Activity: Only the lines from the one with "Image resolution: width=488" through the last line of the records below belong in your answer, reproduced exactly and with the pictures left out.

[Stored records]
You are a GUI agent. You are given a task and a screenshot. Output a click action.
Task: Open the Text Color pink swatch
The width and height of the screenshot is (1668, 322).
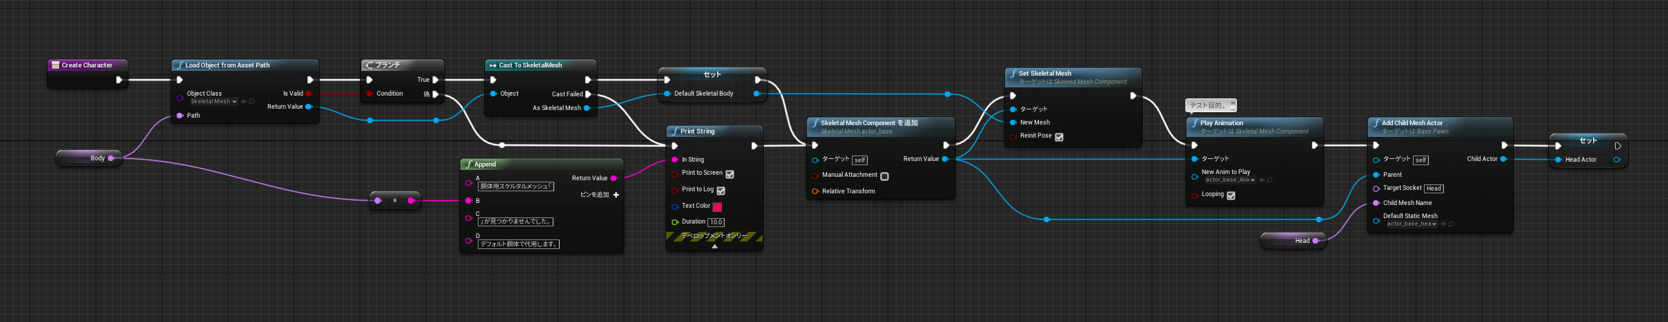[717, 207]
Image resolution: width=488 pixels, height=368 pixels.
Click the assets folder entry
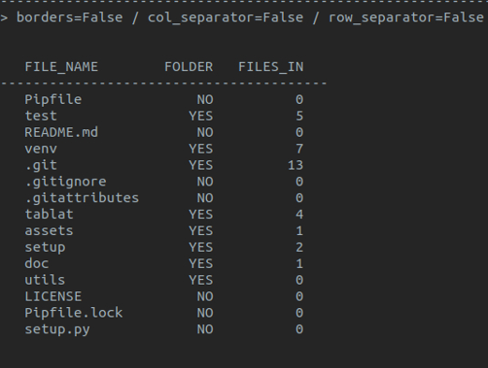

Output:
Image resolution: width=488 pixels, height=368 pixels.
Click the assets folder entry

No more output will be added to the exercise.